Excerpted text
First look: Vodafone Group and its Ukrainian subsidiary are building a new submarine cable across the Black Sea to connect Europe and Asia while deliberately bypassing Russian territory. The system marks one of the region's most ambitious telecommunications infrastructure projects in years.

The first segment of Vodafone's Kardesa undersea cable will begin in Bulgaria in 2027 and eventually extend to other coastal nations, including Ukraine, Georgia, and Turkey. Although parts of Ukraine remain affected by the ongoing conflict, the cable will pass only through internationally recognized safe zones. Tom's Hardware reports that project estimates put the total cost at more than €100 million, or about $116 million US.
The region currently hosts only one cable linking Georgia to Bulgaria across the Black Sea. Other backbones in the area primarily serve short regional routes, such as those connecting Russia with Georgia or Bulgaria with Turkey. Kardesa would establish a broader transnational corridor, providing an alternative link between Europe and Asia that avoids both Mediterranean and Russian routes.
The Kardesa project comes as undersea cable networks – which carry 95 percent of international data traffic – face increasing physical and geopolitical risks. Concerns about vulnerabilities have intensified following a spate of disruptions since late 2024. Western intelligence agencies have accused Russia of conducting reconnaissance or interference operations targeting submarine infrastructure. In the Red Sea, several fiber connections were damaged in recent months, temporarily reducing network traffic between Europe, Asia, and the Middle East.

What to work on
a. Summarize the article on the Black Sea cable in two sentences.
b. Resume the article on the Black Sea cable after its last sentence.

Entries on finding words and elements
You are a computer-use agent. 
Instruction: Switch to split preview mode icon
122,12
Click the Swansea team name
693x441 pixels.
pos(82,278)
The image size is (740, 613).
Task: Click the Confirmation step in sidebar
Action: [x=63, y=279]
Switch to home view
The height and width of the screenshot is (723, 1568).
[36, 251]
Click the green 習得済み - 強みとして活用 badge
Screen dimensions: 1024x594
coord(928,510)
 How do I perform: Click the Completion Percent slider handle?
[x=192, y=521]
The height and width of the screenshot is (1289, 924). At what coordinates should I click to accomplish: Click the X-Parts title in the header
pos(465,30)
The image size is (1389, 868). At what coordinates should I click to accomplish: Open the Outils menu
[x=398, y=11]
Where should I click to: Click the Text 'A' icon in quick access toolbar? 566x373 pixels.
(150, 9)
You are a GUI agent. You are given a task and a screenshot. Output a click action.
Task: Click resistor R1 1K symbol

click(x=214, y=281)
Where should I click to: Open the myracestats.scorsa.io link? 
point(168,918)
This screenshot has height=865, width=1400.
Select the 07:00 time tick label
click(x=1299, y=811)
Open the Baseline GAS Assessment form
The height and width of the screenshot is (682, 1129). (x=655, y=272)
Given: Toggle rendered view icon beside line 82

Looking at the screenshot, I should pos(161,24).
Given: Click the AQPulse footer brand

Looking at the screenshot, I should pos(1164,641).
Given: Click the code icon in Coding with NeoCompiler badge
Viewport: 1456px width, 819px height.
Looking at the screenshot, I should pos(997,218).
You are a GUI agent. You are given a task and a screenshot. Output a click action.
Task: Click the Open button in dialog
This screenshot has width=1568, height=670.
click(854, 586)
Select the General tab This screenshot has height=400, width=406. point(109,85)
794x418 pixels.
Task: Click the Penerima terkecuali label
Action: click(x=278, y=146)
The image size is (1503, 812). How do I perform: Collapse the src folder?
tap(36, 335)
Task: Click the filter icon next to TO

Answers to the exercise
a. Vodafone Group and its Ukrainian subsidiary are building Kardesa, an undersea cable across the Black Sea that will start in Bulgaria in 2027, later extend to Ukraine, Georgia, and Turkey, and link Europe and Asia while bypassing Russian territory, at an estimated cost of more than €100 million. The project comes as undersea cables, which carry 95 percent of international data traffic, face growing physical and geopolitical risks, including recent disruptions and fiber damage in the Red Sea.

b.
By providing a direct route through the Black Sea, the Kardesa project would offer network redundancy – often called "route diversity" – enabling data to be rerouted if a cable is compromised. This redundancy is crucial for preventing large-scale disruptions to cloud services, financial networks, and government communications.
Global technology firms are also taking steps to harden their systems against such disruptions. For example, Meta is developing a massive 50,000-kilometer undersea network connecting the US, Brazil, Africa, India, and Australia while avoiding regions considered at higher geopolitical risk.
Efforts to secure undersea infrastructure are also expanding. German engineering firm AP Sensing has introduced Distributed Fiber Optic Sensing technology, which uses acoustic monitoring along cable lines to detect early signs of damage or tampering. Additionally, NATO has begun deploying sea drones to patrol and inspect cable routes in the North Atlantic. Meanwhile, Taiwan has strengthened maritime surveillance to monitor more than two dozen vulnerable fiber lines along its coast.
For Europe and its eastern partners, the Kardesa initiative could offer more than improved connectivity. The new Black Sea link could stimulate secondary investments in regional data centers and artificial intelligence development, both of which rely on stable, high-capacity networks. If completed as planned, the project would provide a physical and strategic backup to some of the world's most heavily trafficked digital routes – this time entirely avoiding Moscow's periphery.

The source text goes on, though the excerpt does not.